Analyst and Activist Khaya Sithole says there is a need the people with power to exercise their power immediately against GBV.

“Actually, there is one variable of this particular conversation that you are in full control of, tell us exactly what it is that you have done in order to address this (GBV). How are we in 2020 still hearing people still saying, ‘well, actually I want to report an incident and this is what the policeman or policewoman said? I wasn’t taken seriously. It was not a secure environment. I was in the middle of a room with 20 other people and it was a very vulnerable and emotional time for me.'”

“We can’t have people reporting those incidents in 2020 because this is something that doesn’t require us to sit down and craft an agenda. We need the people that have the power to exercise it immediately.”

Sithole says the society needs to be outraged about every single case of GBV and femicide, emphasising that the people in power need to be pushed to actually make things happen.

This week as South Africa commemorated  Youth Day, young people, 44 years later, are still facing many challenges including unemployment as well as GBV and femicide.

President Cyril Ramaphosa asked the young men to take up the struggle against GBV.

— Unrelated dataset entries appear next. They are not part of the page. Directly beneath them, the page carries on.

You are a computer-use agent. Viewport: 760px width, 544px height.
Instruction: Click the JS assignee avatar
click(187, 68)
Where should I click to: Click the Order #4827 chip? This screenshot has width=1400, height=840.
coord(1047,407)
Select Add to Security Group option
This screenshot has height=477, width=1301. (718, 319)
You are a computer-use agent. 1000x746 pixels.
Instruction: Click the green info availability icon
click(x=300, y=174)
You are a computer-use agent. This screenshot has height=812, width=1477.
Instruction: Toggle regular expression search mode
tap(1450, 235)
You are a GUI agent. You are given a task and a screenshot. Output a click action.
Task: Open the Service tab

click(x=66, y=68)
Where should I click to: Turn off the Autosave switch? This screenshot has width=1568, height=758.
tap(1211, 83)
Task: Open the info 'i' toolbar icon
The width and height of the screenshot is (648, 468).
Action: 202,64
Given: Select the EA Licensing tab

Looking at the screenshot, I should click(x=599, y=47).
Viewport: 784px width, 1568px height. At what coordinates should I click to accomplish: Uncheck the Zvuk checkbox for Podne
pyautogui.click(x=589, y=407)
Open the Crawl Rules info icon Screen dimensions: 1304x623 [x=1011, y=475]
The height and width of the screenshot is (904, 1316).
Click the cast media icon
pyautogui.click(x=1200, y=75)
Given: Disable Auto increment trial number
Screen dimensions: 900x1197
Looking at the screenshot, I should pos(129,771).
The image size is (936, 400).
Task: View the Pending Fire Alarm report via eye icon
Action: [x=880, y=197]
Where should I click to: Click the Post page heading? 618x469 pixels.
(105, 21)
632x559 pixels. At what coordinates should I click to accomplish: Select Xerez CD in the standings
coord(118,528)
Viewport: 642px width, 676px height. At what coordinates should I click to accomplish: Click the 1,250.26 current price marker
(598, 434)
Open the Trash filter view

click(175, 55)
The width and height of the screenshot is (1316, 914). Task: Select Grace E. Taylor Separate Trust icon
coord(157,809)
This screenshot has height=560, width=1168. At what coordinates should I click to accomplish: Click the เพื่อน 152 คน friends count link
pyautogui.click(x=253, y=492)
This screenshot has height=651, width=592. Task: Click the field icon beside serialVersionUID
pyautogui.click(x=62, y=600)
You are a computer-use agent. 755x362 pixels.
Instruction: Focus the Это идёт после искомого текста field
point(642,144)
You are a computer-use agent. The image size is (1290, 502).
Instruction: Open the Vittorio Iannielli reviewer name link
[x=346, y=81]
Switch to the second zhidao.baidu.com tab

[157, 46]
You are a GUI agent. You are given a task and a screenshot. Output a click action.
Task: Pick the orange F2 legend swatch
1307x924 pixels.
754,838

A corporate lawyer, and activist Tumi Sole, echoes these sentiments.

“Let’s rather look at what we have now and how we can implement that. As men, we need to take up space. There are immediate things that can be done. What happened to the promises that were made?”

Sole adds that resources should be directed at safe homes so that there is a safe space that is available for victims of GBV.

“Surely, we can through corporate SA and everyone to say these are safe homes this is what will happen. That is where the resources should be directed to, so that the safe space is available. The system is able and it can be done.”

‘Silence around GBV must end’ 

Ramaphosa says the culture of silence around GBV must end.

Songo Didiza, a Green economist, Founder and CEO of GreenBDG (Green Building Design Group) says we need to think outside the box by looking into the technology.

“Are there ways in which we look towards technology to help enforce our security systems, our court systems? Let’s think outside the box and how do we also collaborate as men and as women and taking up a solution?”

As many cases of femicide have been reported, men were urged to end the abuse and murder of women.

Didiza adds that, as a nation, we need to stop protecting the perpetrators.

“Let’s bring it back to organisations. We cannot as organisations and organisational leaders sit in a position where we are financing femicide in the country; where you have leaders of an organisation also part of the problem being financed. For me, I say take this power away from femicide. Stop protecting the perpetrators.”

The Commission for Gender Equality says it is disgusted at the high rate of Gender-Based Violence that the country is currently facing.

Tholoana Ncheke, a media law expert, says that the psychological makeup of the nation needs to be probed in order to address GBV.

“The more difficult side is understanding the psychological makeup that we have as a nation when it comes to issues of GBV and I think that’s what makes it particularly difficult, not only for South Africa but globally to be able to address it. Because that means that whether you are in power, when you commit such an offense it means exactly that. You cannot hide behind your power.”

President Ramaphosa said up to 51% of South African women have experienced some form of violence at the hands of a loved one.